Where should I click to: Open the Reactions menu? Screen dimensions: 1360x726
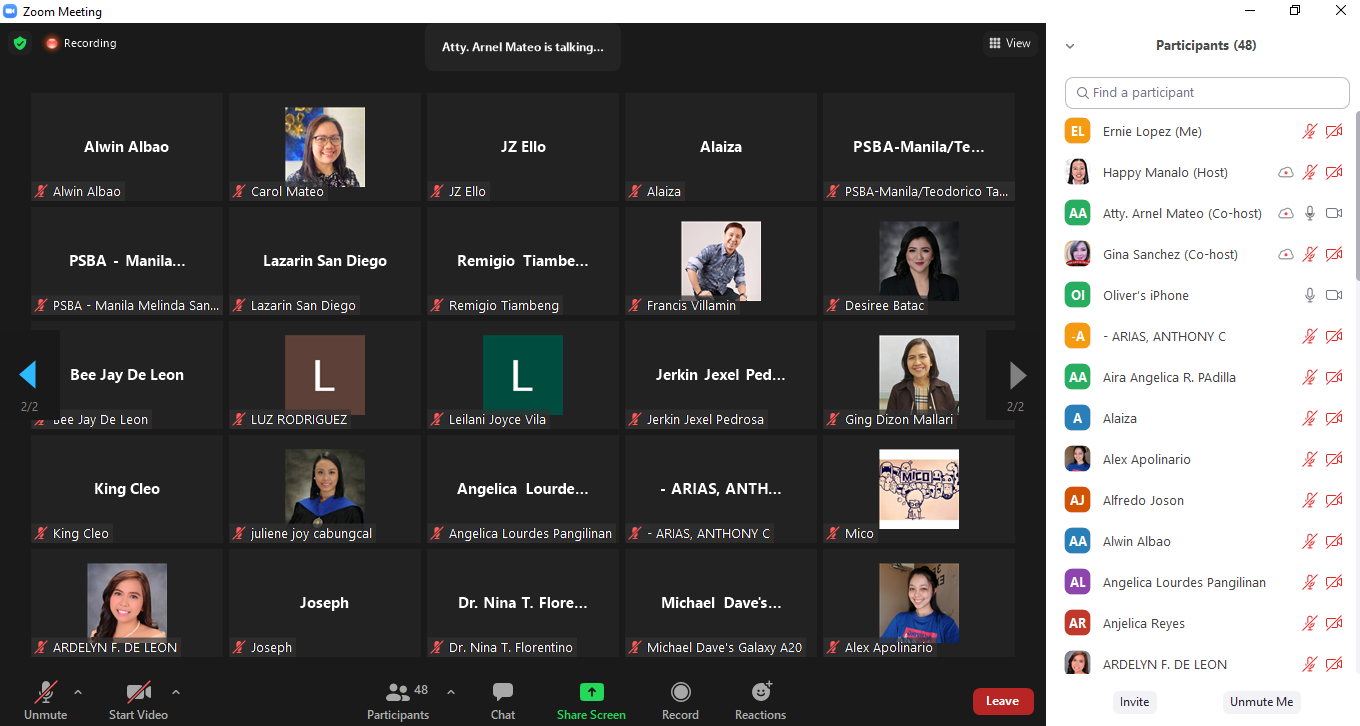[x=761, y=692]
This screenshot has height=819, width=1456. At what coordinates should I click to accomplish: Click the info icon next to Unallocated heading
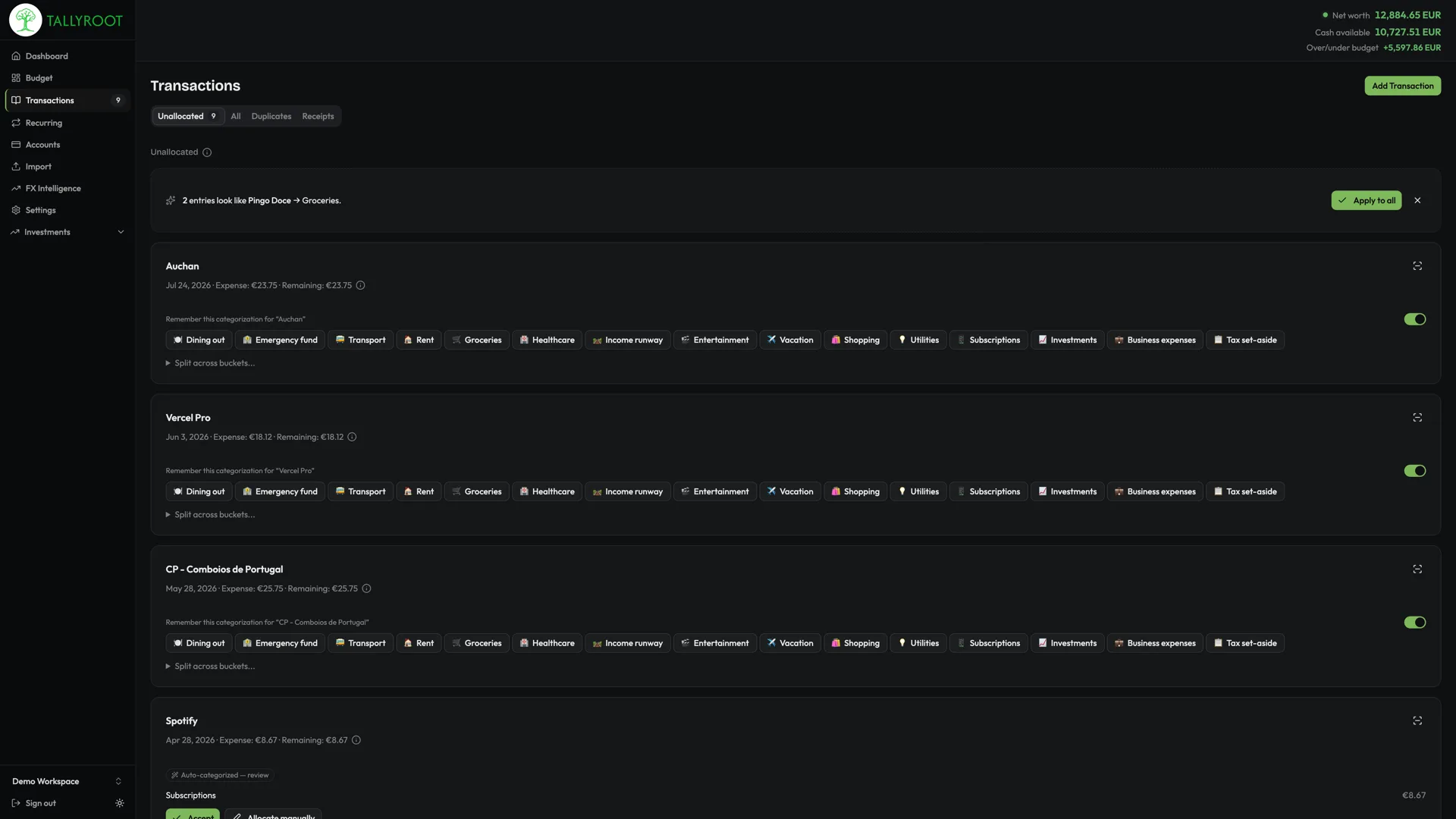click(207, 152)
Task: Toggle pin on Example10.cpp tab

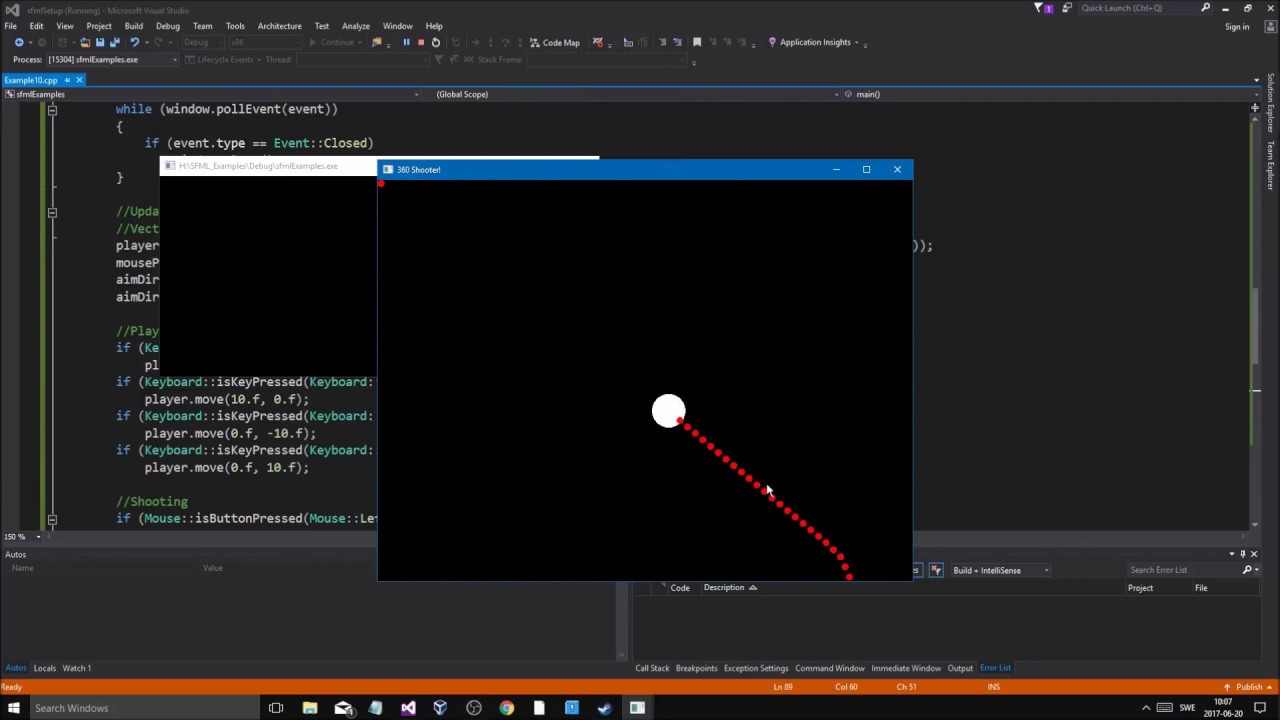Action: (x=67, y=80)
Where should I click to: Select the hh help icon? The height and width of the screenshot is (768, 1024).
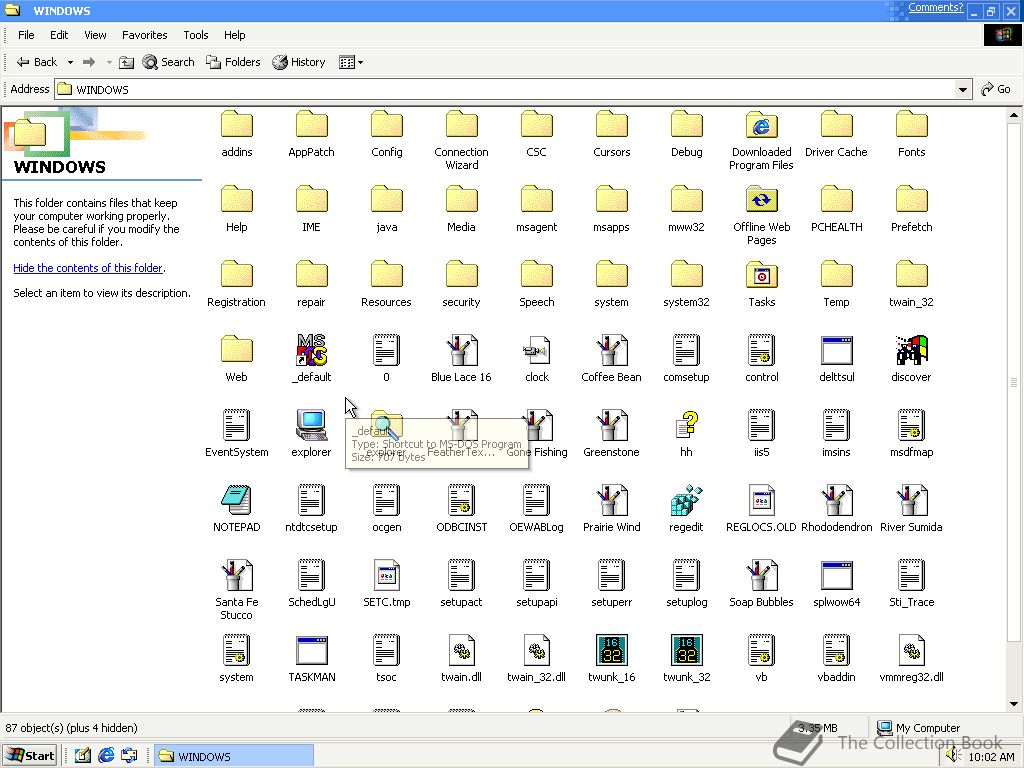[686, 426]

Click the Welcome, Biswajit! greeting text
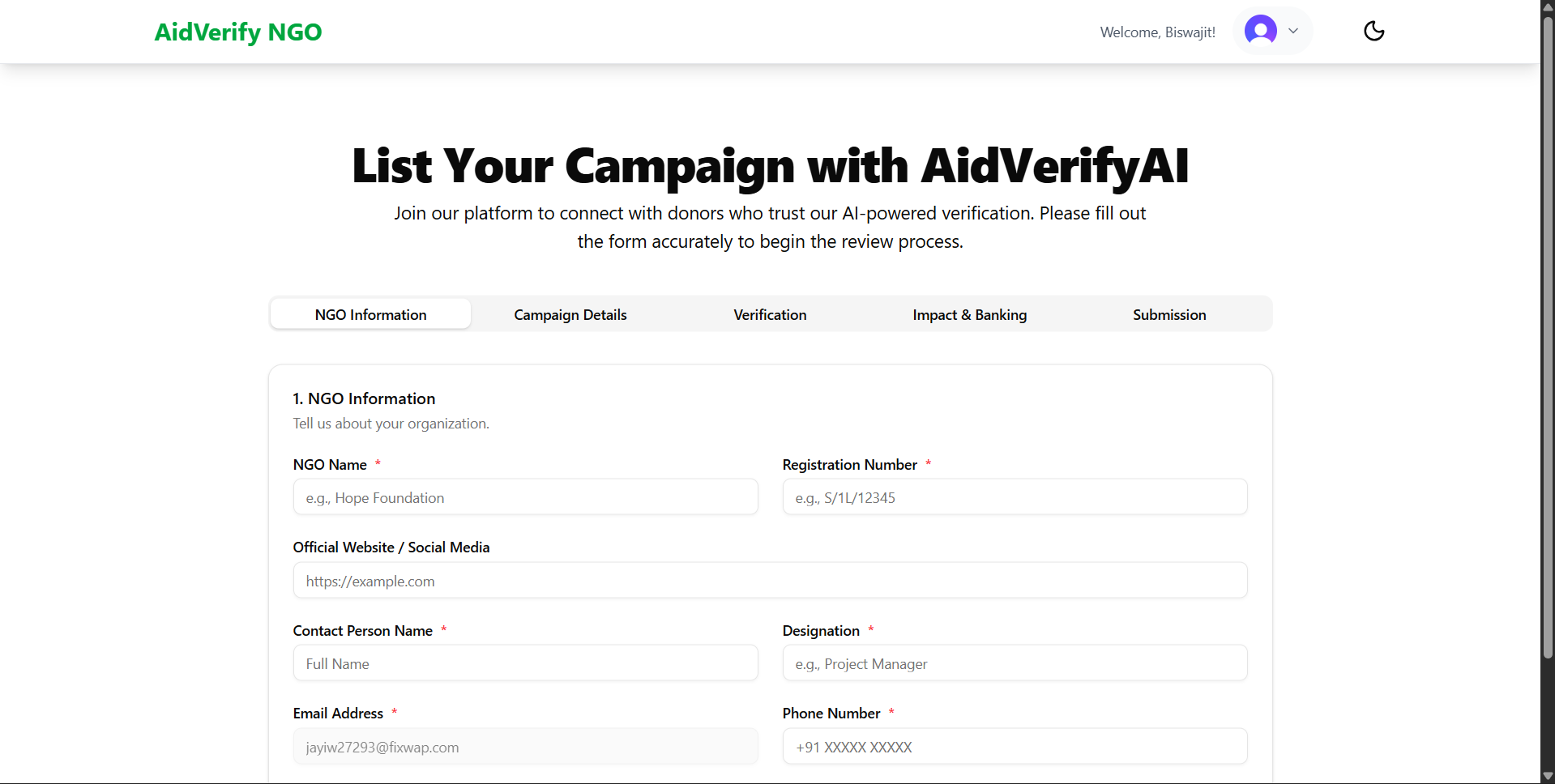coord(1157,32)
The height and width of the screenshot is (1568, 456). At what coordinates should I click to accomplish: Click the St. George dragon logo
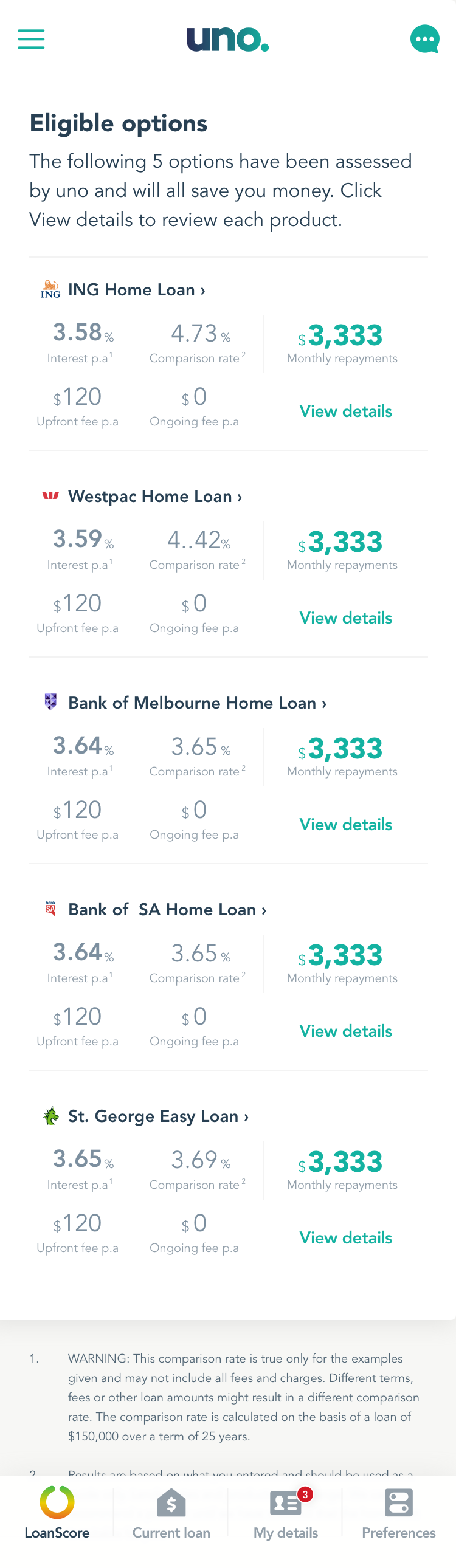click(50, 1115)
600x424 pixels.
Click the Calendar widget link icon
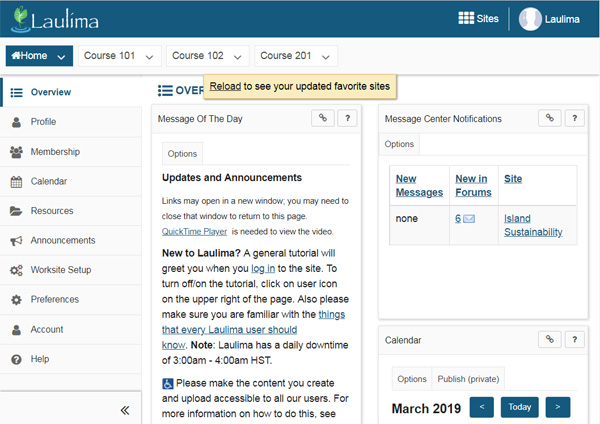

> **INSTRUCTIONS FOR THE TASK**
Edit the material above by replacing "Where should I click to" with "Which point do I click to" wherever it occurs, keeping every other part the same. Leave the pictures out of your answer.

> **EXPECTED ANSWER**
Which point do I click to: Open the Reactions menu? Screen dimensions: 1360x726
[x=761, y=692]
This screenshot has height=819, width=1456. At what coordinates should I click to accomplish: Click the info icon next to Unallocated heading
click(207, 152)
Task: Toggle pin on Example10.cpp tab

Action: (x=67, y=80)
Which point do I click to: Select the hh help icon? The height and width of the screenshot is (768, 1024).
[686, 426]

Click the Welcome, Biswajit! greeting text
coord(1157,32)
The height and width of the screenshot is (1568, 456). At what coordinates should I click to accomplish: Click the St. George dragon logo
click(50, 1115)
600x424 pixels.
Click the Calendar widget link icon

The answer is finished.